====== AVAILABLE DATA
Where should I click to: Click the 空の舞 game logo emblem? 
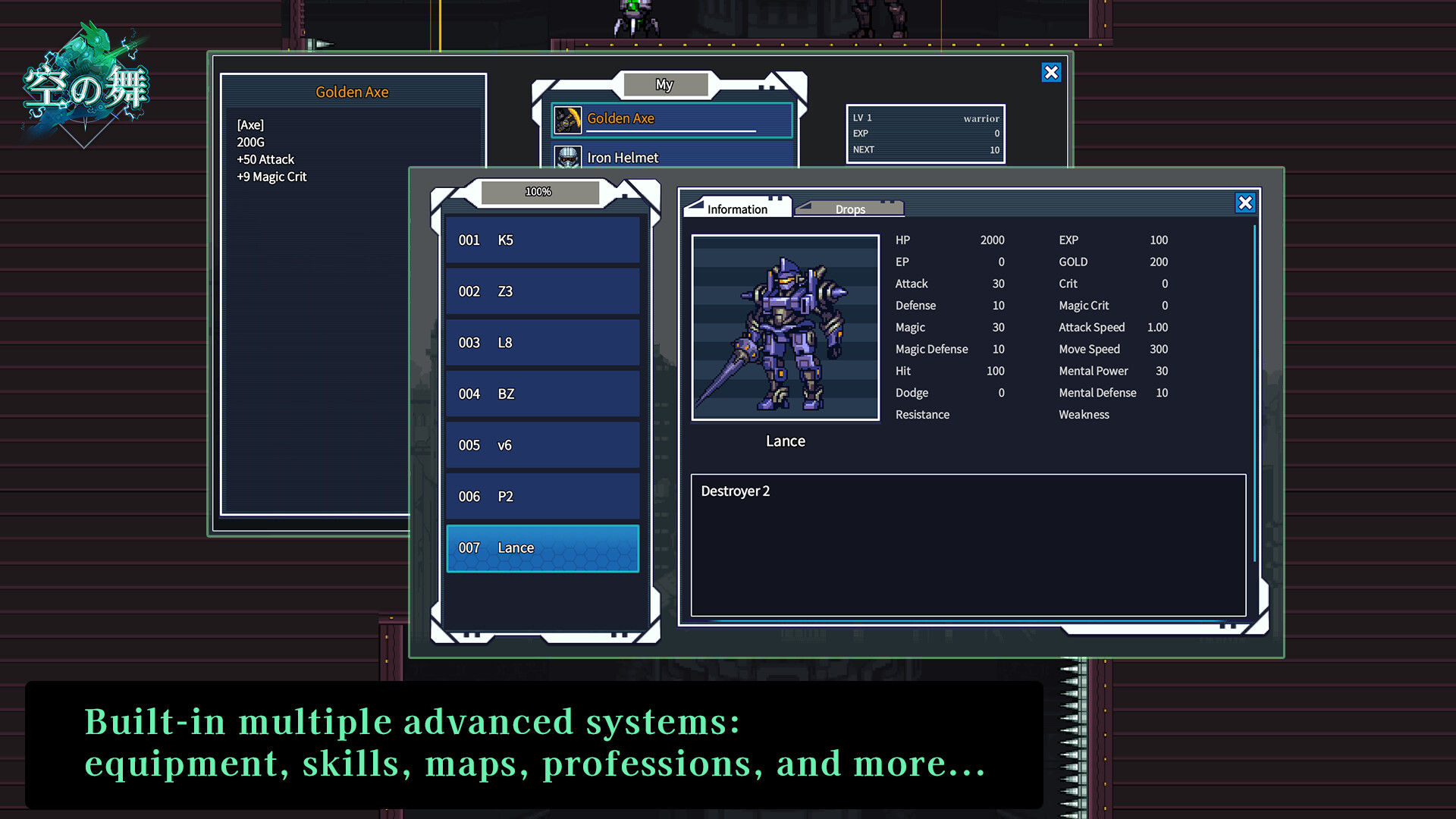click(86, 83)
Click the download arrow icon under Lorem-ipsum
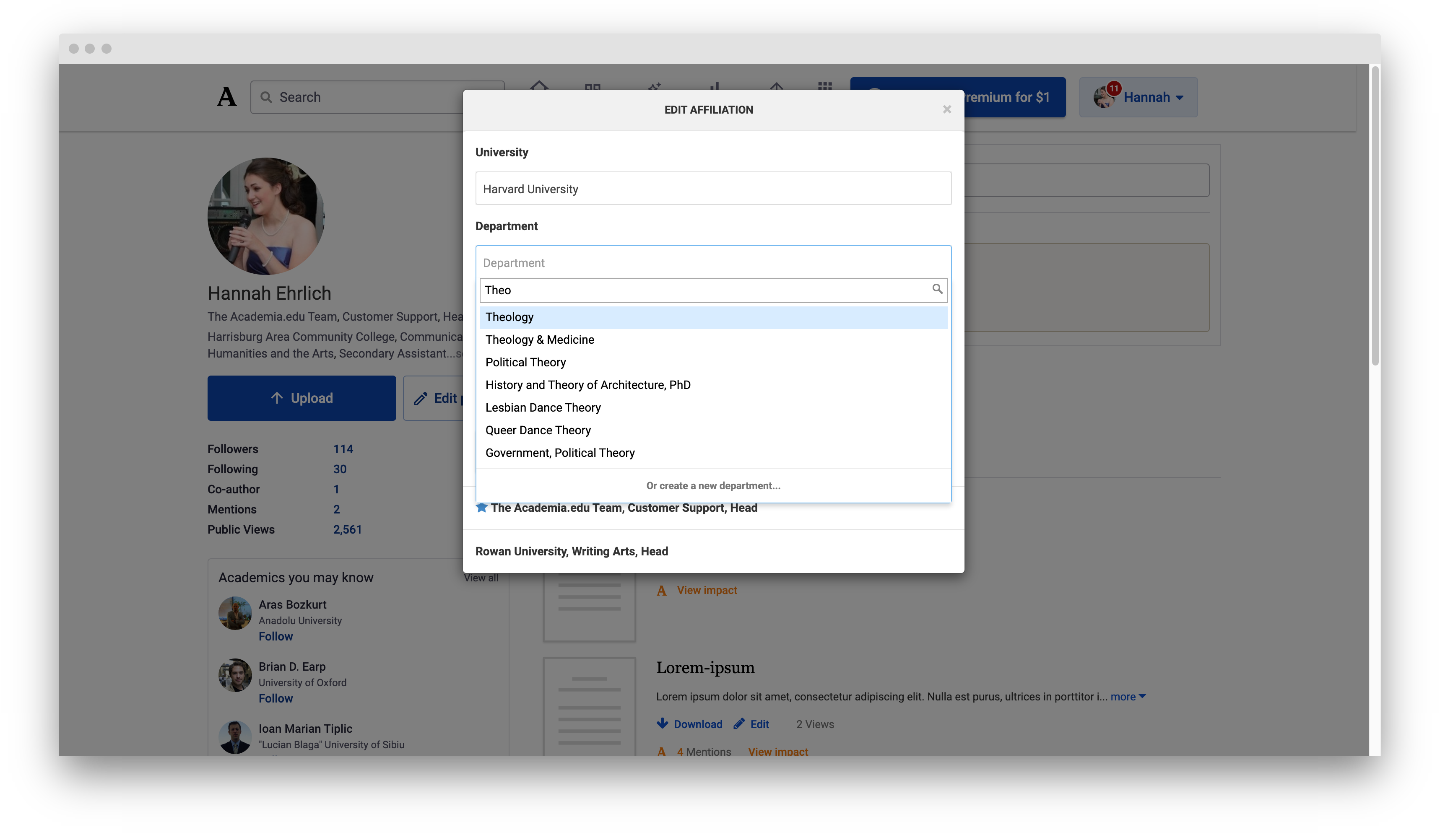 coord(662,723)
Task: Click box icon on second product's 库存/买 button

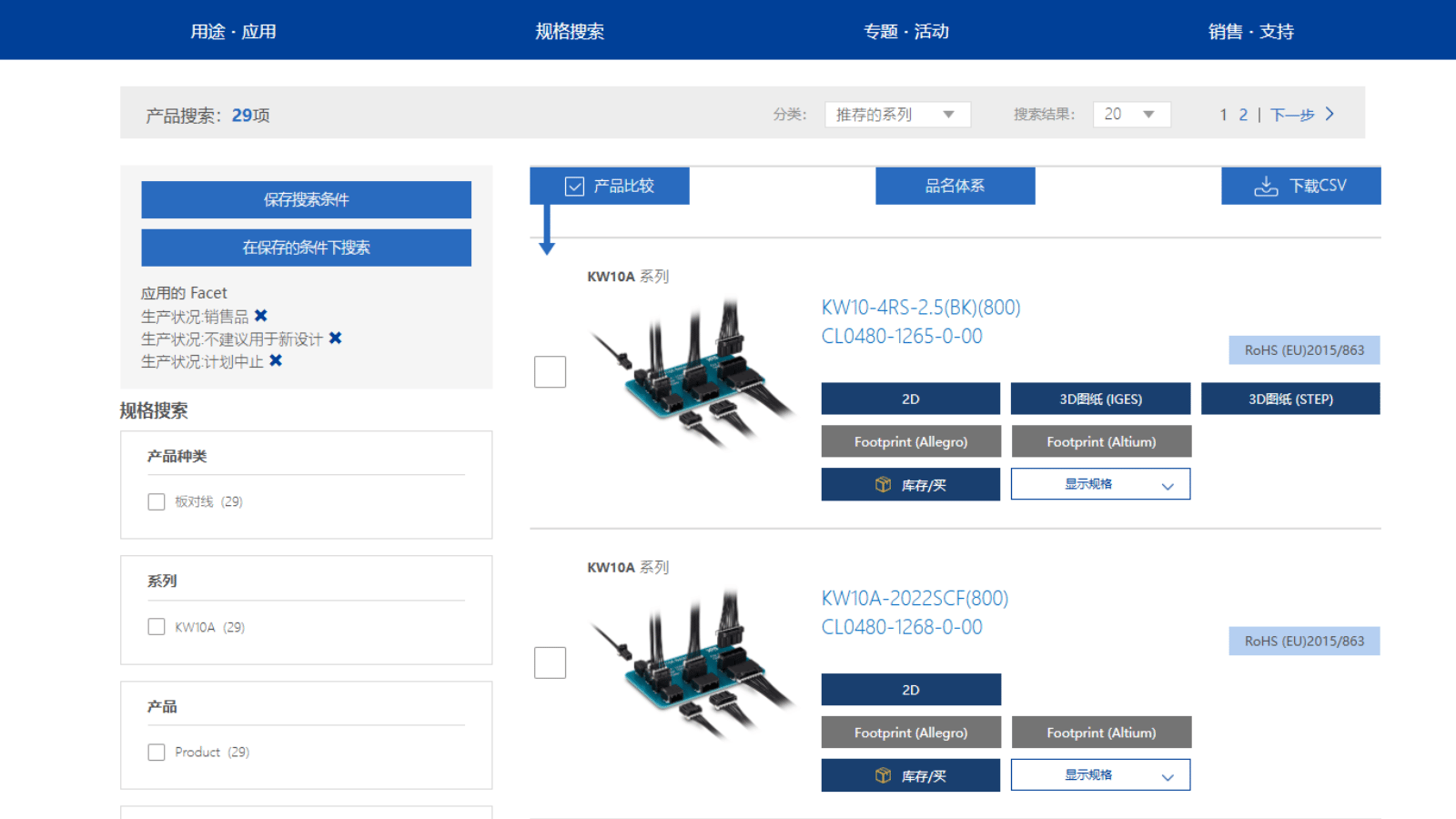Action: point(881,774)
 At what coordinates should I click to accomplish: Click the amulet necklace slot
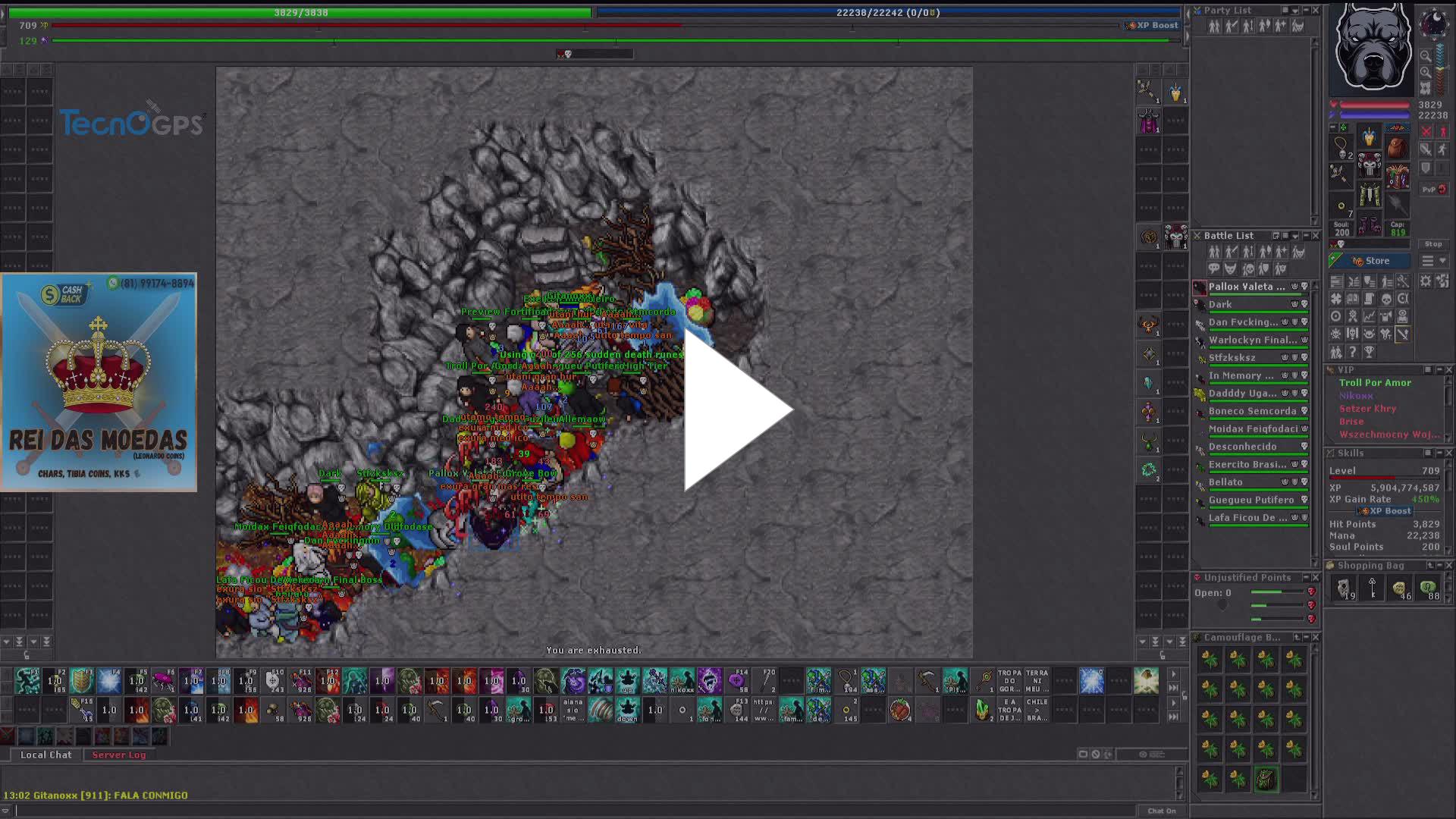[x=1341, y=146]
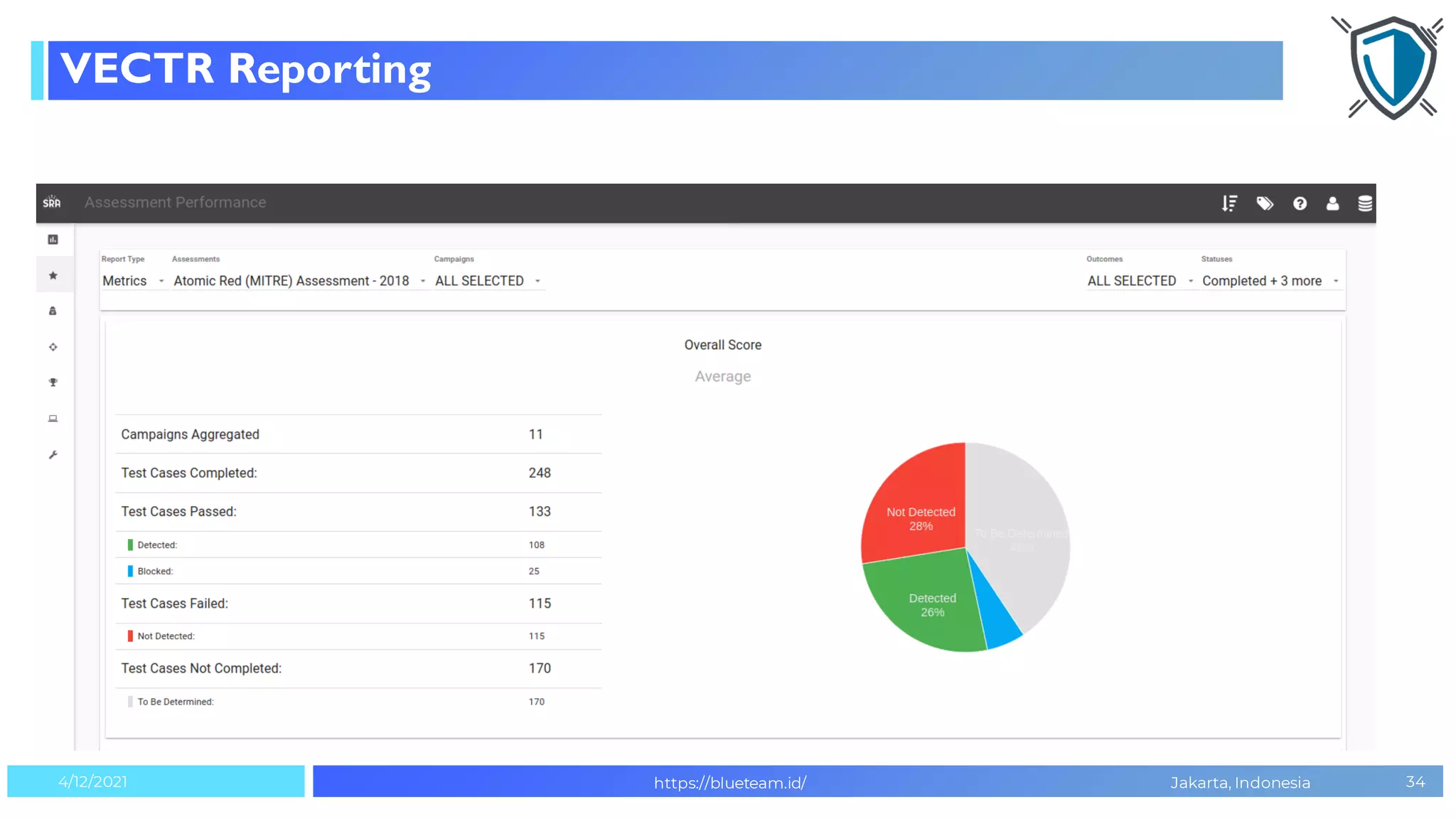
============
WHAT YOU ARE ASKED TO DO: Send back the listing exactly as it stands. Do not include the pictures.

RESPONSE FOR THIS EXERCISE:
Where should I click to: Click the 空の舞 game logo emblem? 
click(86, 83)
Click the download arrow icon under Lorem-ipsum
 coord(662,723)
Task: Click box icon on second product's 库存/买 button

Action: point(881,774)
 At what coordinates should I click to accomplish: Click the amulet necklace slot
[x=1341, y=146]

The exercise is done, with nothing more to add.